Jansen’s comments come after the British businessman last week announced his plans to step down in the next year.
Jansen took over as chief exec of the beleaguered firm four years ago, inheriting a company known for poor customer service and decades of underinvestment.
“I’m not perfect and as a CEO there are always more things you can do,” said Jansen, responding to accusations from former BT directors that he would “appoint a few people to do the job and walk off,” and that he “was more like an executive chairman than a CEO.”
“As the CEO, I’ve tried to make sure we have a winning long-term strategy and a crystal clear plan of action,” Jansen added.
In 2021 the chief exec struck a deal with Ofcom, allowing BT to invest £15bn in upgrading the network to fibre.
But the investment hit cashflow hard and led to a decline in BT’s share price even though BT estimate that £1bn extra a year will return to the company after fibre is fully rolled out.
BT Group’s shares are down 30.5 per cent since a year ago and over 43 per cent from five years ago.

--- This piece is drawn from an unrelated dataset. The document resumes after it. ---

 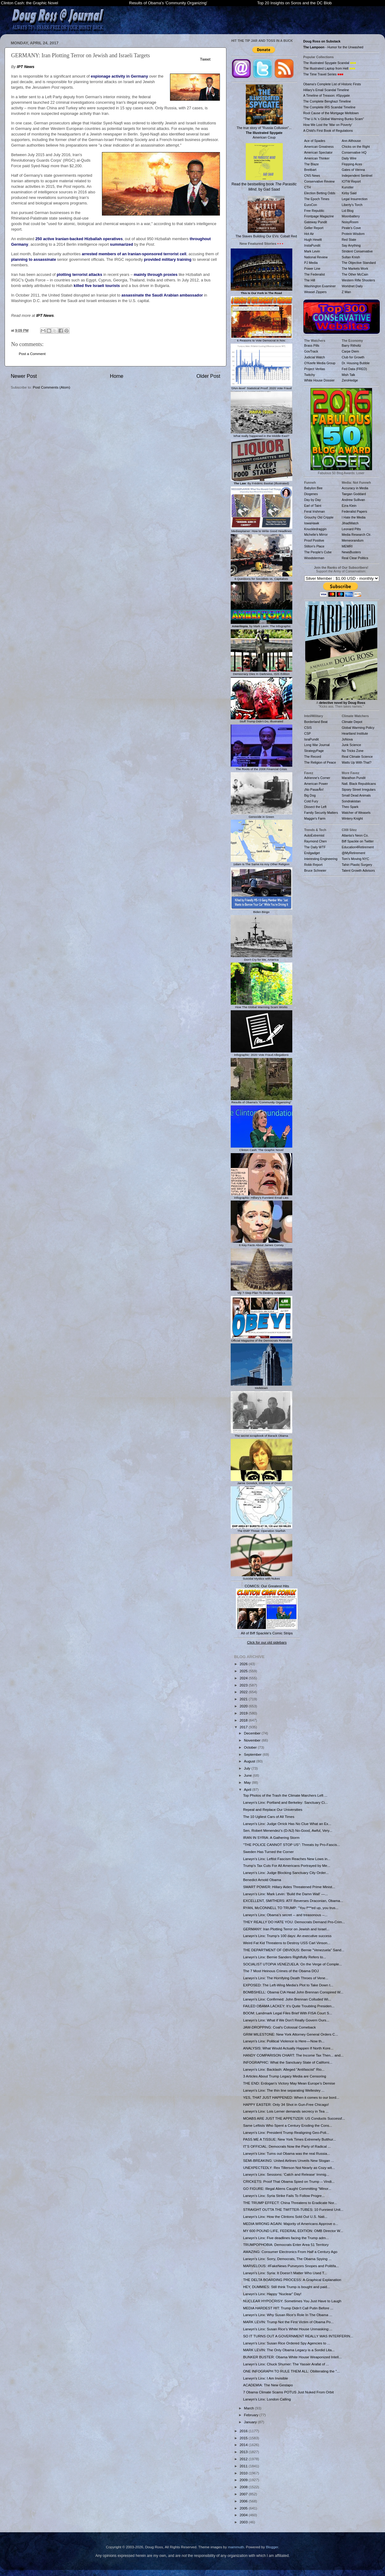 I want to click on American Greatness, so click(x=319, y=146). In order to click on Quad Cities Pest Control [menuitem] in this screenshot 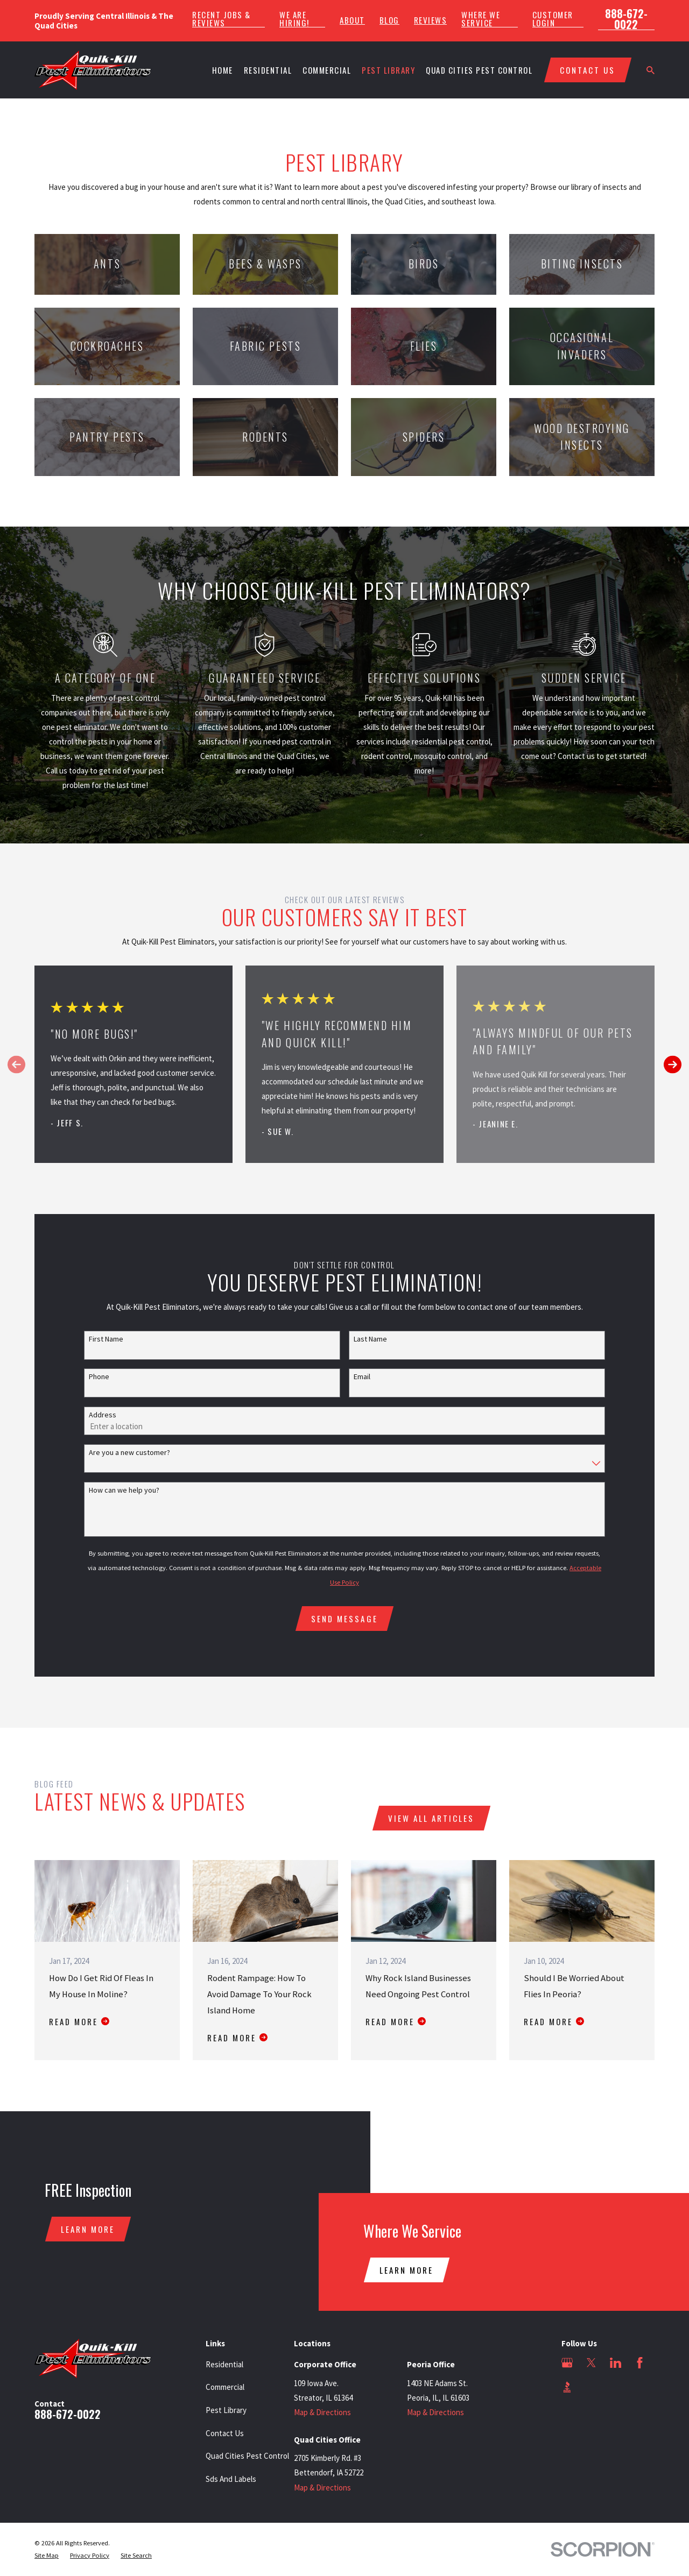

Jansen said the group’s shareholders “totally support the strategy, but they’re just disappointed that there aren’t enough people buying the shares and [the market] is focused on the short-term cashflow, which I accept is brutal.”
The search for Jansen’s successor is already underway. Emerging as a frontrunner is EE chief Marc Allera who “knows the business inside and out” according to Paolo Pescatore, media analyst at PP Foresight.